Al ver la sonrisa en el rostro de su hija, Zoey de repente se dio cuenta de algo, pero, por desgracia, su situación actual no le permitió reflexionar sobre ello. “¿Esperas cambiar el rumbo con este patético grupo? ¡Que broma!» Hansel bramó antes de tomar la delantera y correr hacia Cyrus.
Los Paladines de Void Sect rápidamente hicieron lo mismo y se enfrentaron a Mia y los demás. Así, la batalla se volvió aún más intensa. «¡Descubramos qué tan capaz es realmente el maestro de la Secta Cielo Azul!» Reflexionó Wynona mientras golpeaba con la palma de la mano el pecho de Hansel.
Inmediatamente se disparó una tremenda ráfaga de viento, su fuerza era tan grande que dobló el espacio a su alrededor y casi lo hizo trizas.
“¡Mocoso arrogante! ¡Te mostraré qué es el verdadero poder!
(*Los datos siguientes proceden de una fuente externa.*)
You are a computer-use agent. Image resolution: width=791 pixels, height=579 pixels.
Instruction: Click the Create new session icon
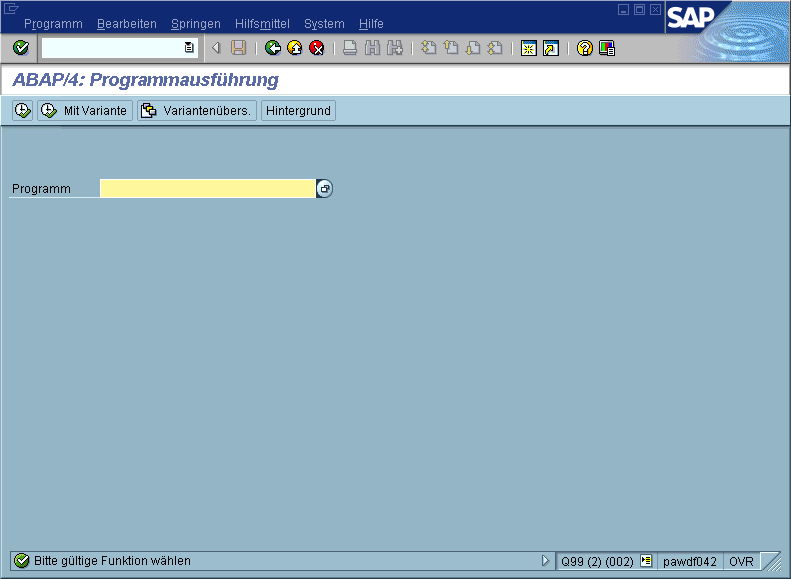point(529,48)
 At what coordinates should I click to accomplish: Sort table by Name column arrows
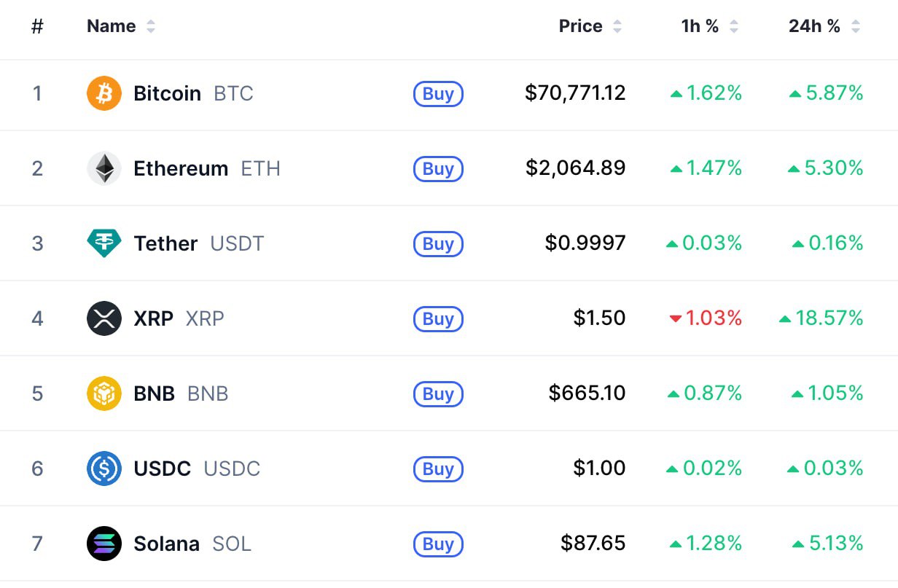[x=151, y=27]

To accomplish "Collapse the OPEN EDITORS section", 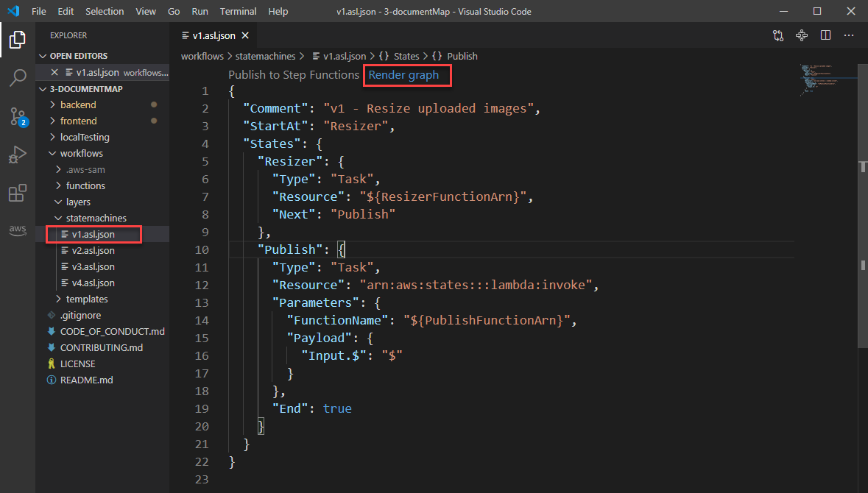I will coord(78,56).
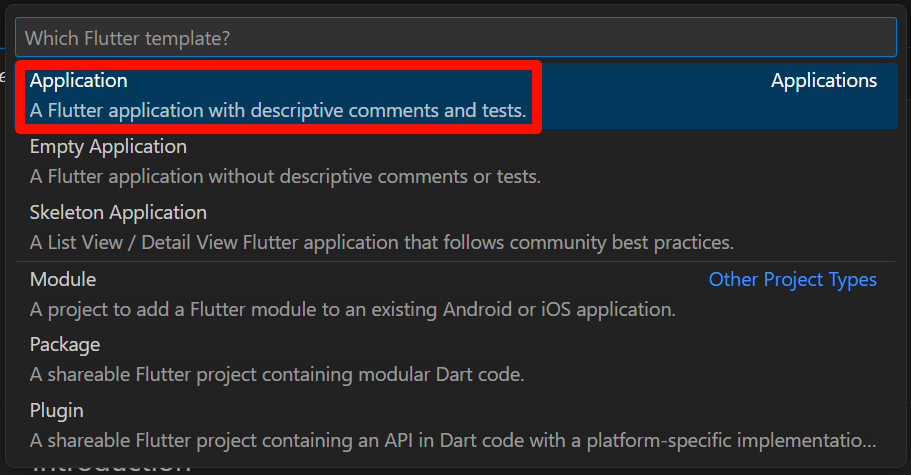Select the Application template
Screen dimensions: 911x475
coord(79,81)
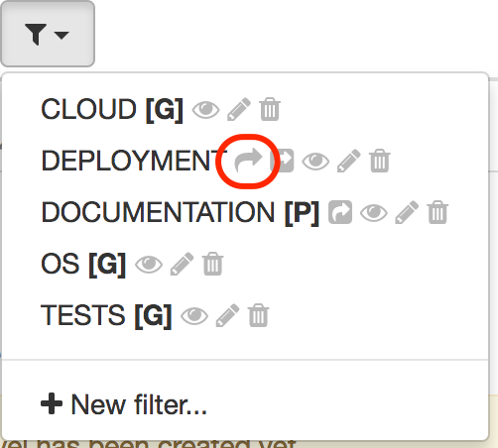Delete the CLOUD filter using trash icon

coord(270,109)
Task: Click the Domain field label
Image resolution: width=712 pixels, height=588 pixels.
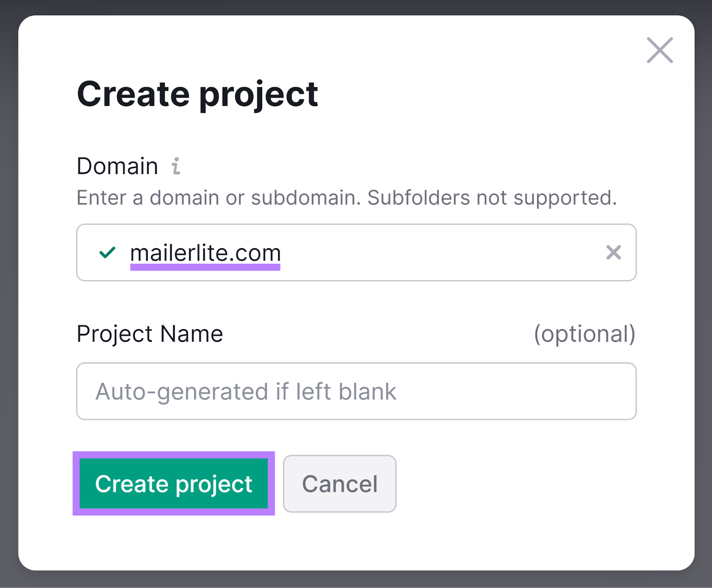Action: [x=117, y=166]
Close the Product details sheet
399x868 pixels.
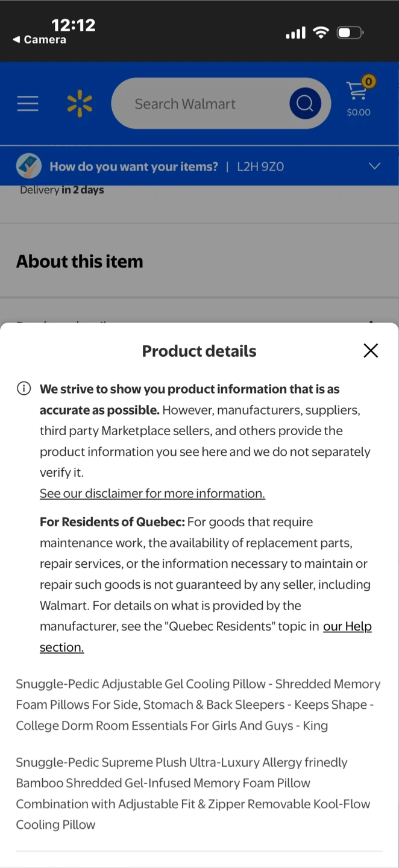tap(371, 351)
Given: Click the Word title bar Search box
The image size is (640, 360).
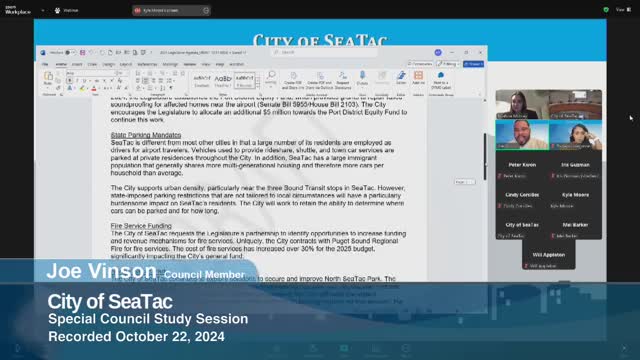Looking at the screenshot, I should coord(324,53).
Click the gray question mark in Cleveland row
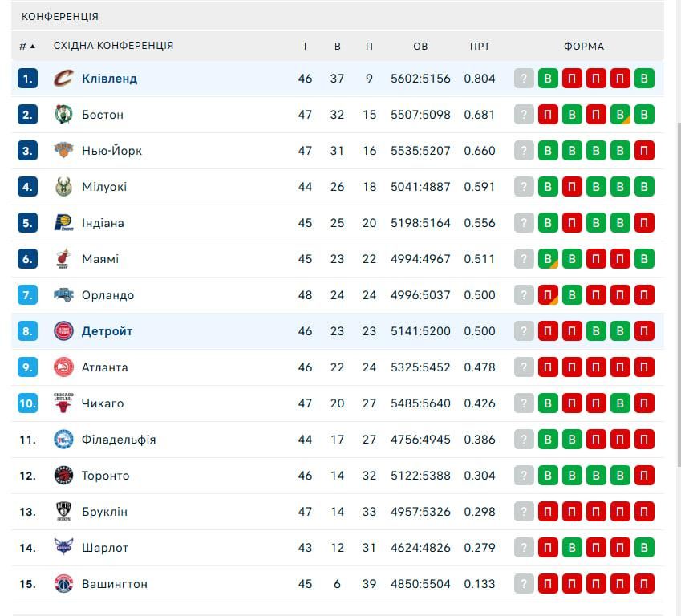 pyautogui.click(x=524, y=79)
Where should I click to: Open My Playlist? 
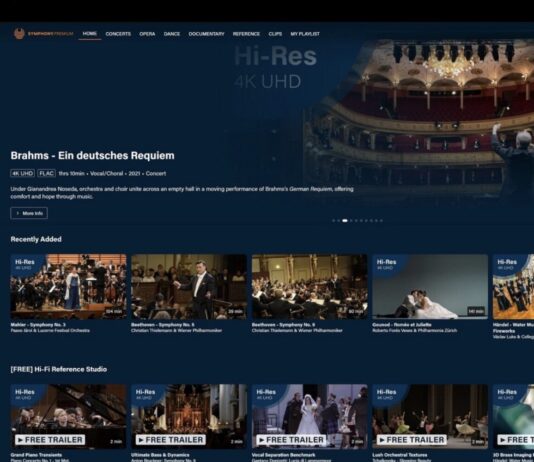305,34
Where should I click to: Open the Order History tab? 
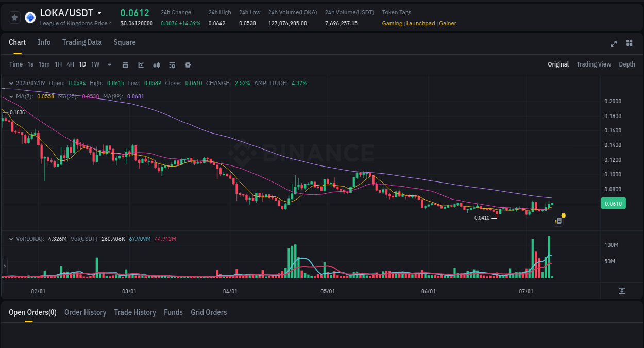click(85, 312)
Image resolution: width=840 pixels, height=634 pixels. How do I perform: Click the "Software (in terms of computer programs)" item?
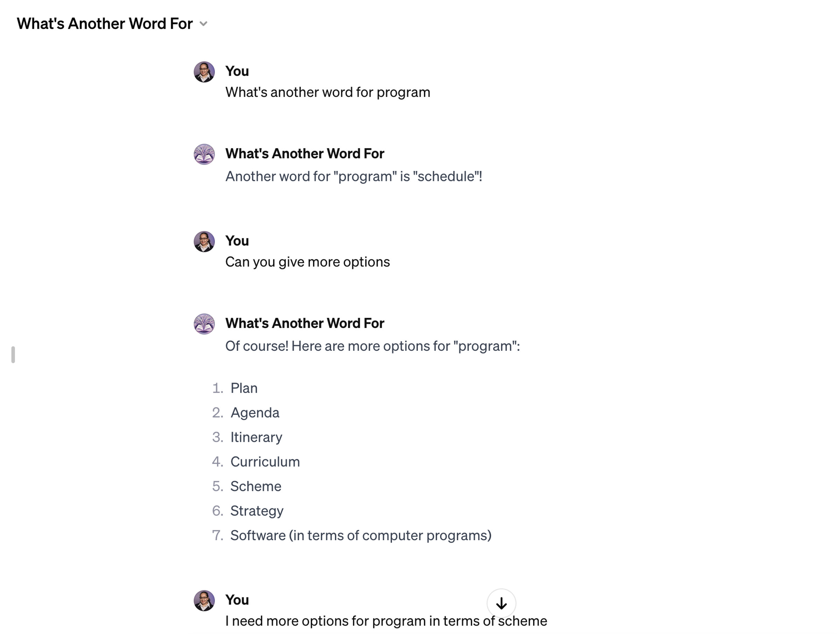click(x=361, y=536)
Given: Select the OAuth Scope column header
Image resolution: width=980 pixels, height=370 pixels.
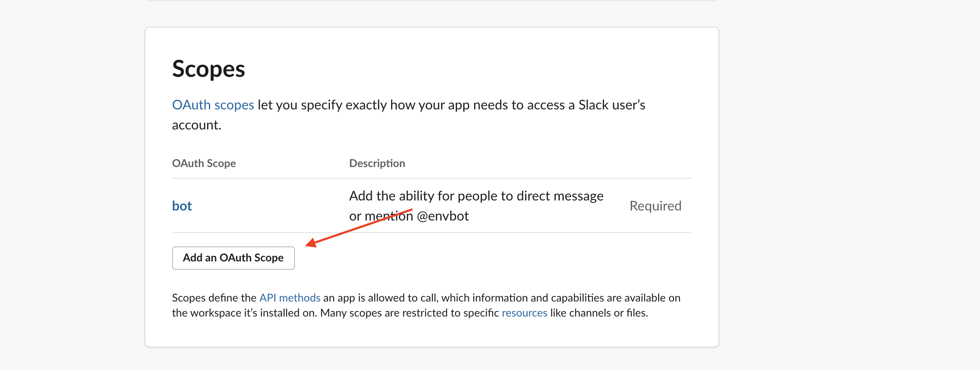Looking at the screenshot, I should [204, 163].
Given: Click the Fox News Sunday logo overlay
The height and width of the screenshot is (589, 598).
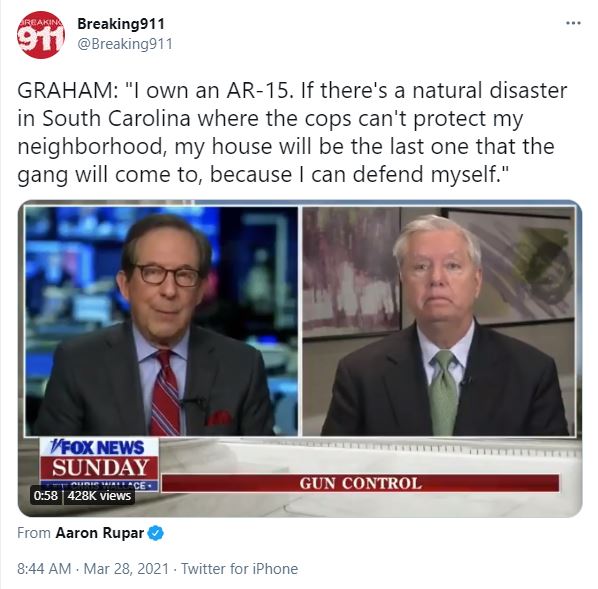Looking at the screenshot, I should tap(99, 464).
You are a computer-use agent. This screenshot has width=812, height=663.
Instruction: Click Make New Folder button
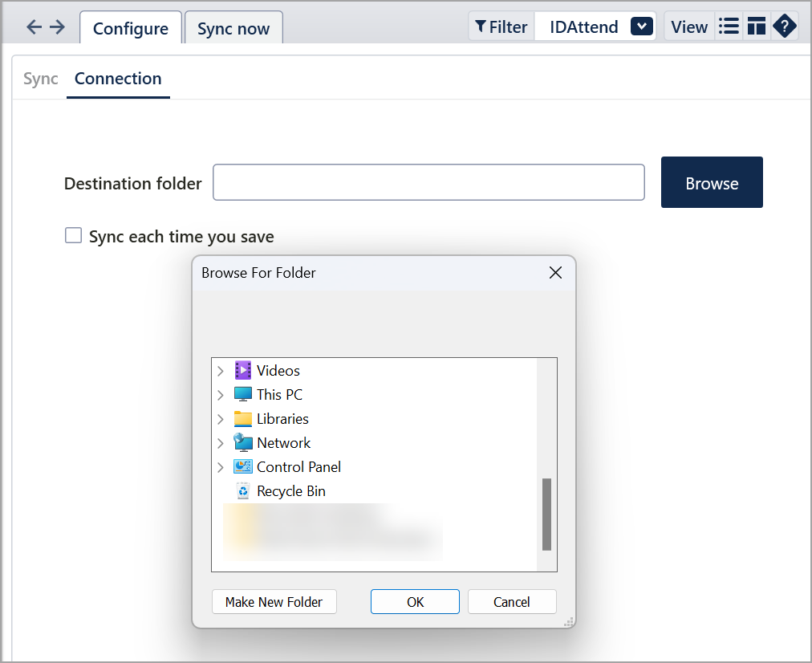coord(274,602)

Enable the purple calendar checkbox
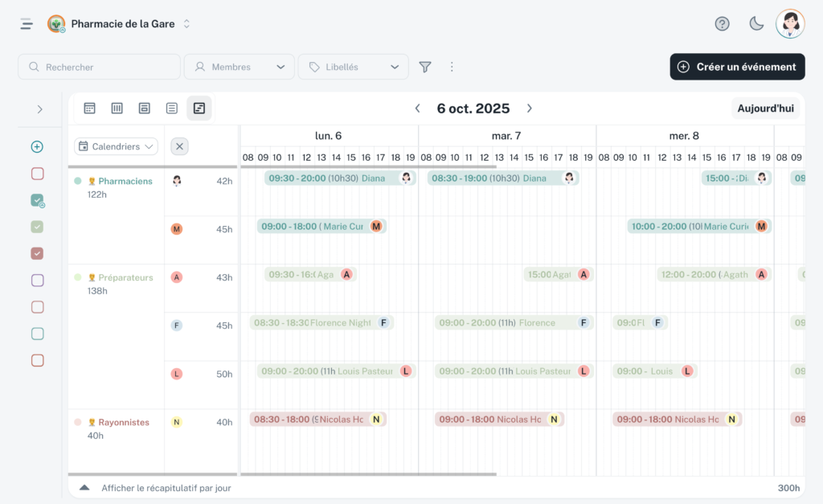37,280
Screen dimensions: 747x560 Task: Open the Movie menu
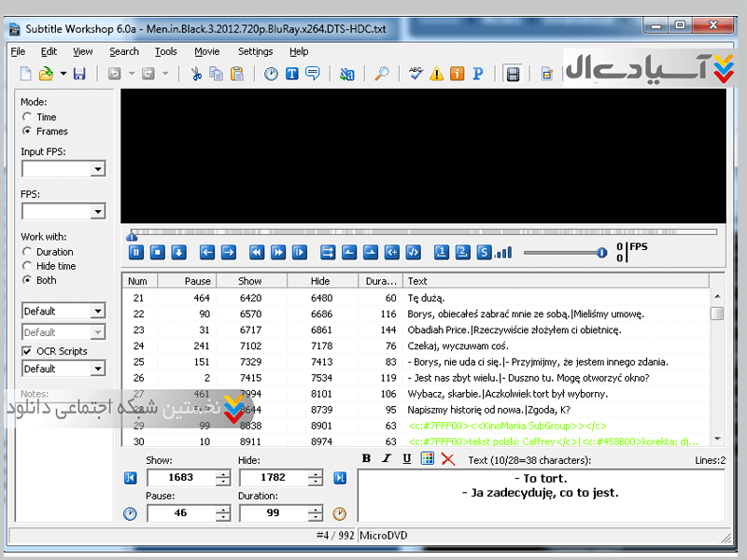tap(206, 51)
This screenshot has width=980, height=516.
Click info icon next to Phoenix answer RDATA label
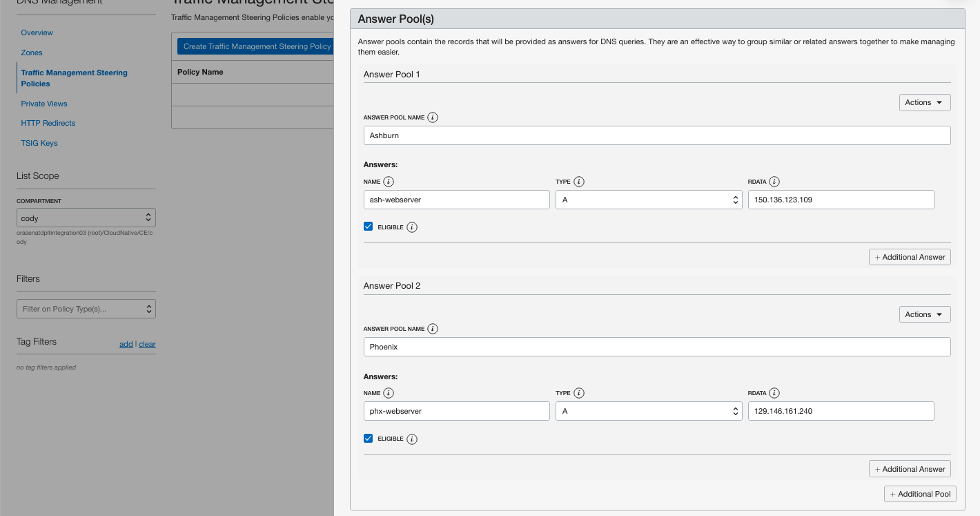[x=774, y=393]
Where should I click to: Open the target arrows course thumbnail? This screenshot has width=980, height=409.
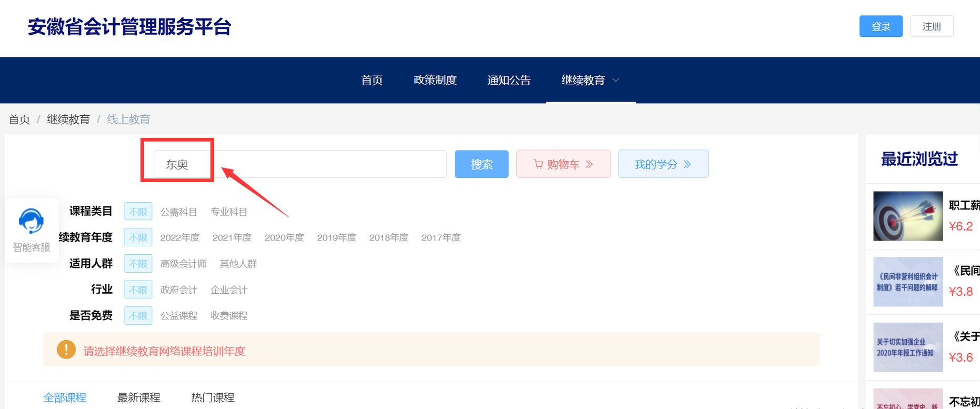click(907, 216)
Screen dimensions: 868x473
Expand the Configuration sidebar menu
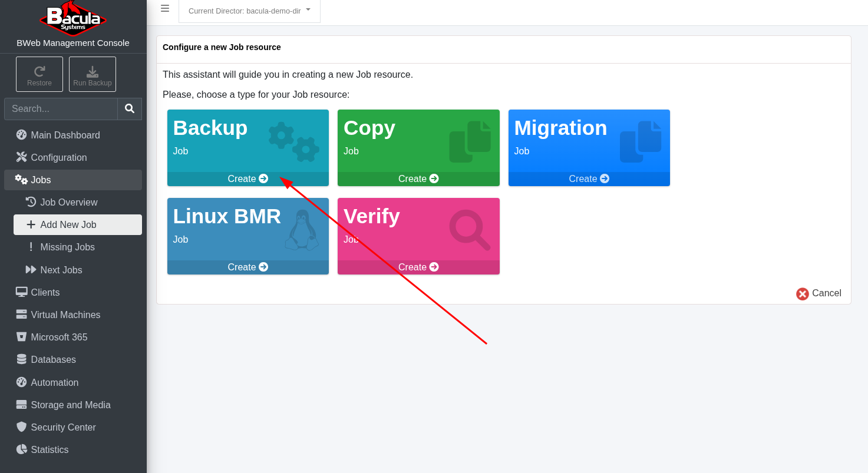coord(59,158)
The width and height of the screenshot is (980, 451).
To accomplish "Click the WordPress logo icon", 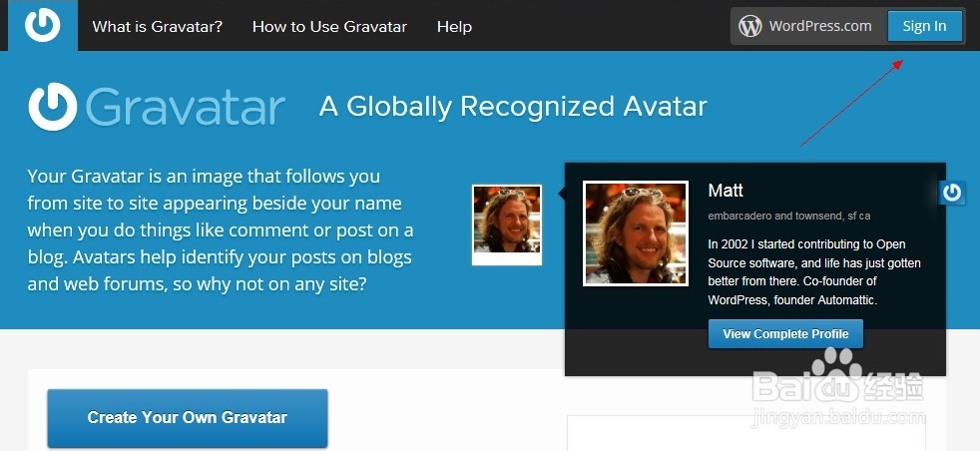I will click(750, 26).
Hansel replicó. No hay manera de que me eche atrás en esto. ¡Estoy seguro de que puedo matar a Wynona de un solo disparo! Por desgracia, Hansel comenzó a dudar cuando su palma chocó con la de Wynona.
La presión de la explosión fue tan abrumadora que a pesar de la protección de su escudo de energía, todavía podía sentir que le dolían las mejillas. Aparte de eso, el poderoso retroceso lo había hecho retroceder unos pasos antes de que lograra recuperar el equilibrio.
Por supuesto, las cosas tampoco fueron fáciles para Wynona. Ella también se había tambaleado hacia atrás debido a la fuerza, pero, sorprendentemente, permaneció tranquila y concentrada.
«¿Cómo puede haber un luchador tan poderoso en el mundo mundano?» Hansel murmuró, con el rostro tenso en una mueca de dolor.
Puede que no haya desatado todo mi poder, pero ese golpe fue al menos el setenta por ciento del mismo. ¿Cómo es que Wynona sigue de pie y deteniéndome? ¡Me siento tan humillada! «¡Tienes que morir hoy!» —gritó Hansel.
Dicho esto, se desvaneció en una sombra negra y rápidamente reapareció detrás de Wynona. Sin embargo, antes de que pudiera atacar, de repente sintió una presencia aterradora detrás de él. «¿Ataque furtivo?»
Hansel quedó atónito. Después de sentirse congelado en el lugar por una fracción de segundo, supo que algo estaba muy mal. Era como si una fuerza invisible lo hubiera encerrado en su lugar.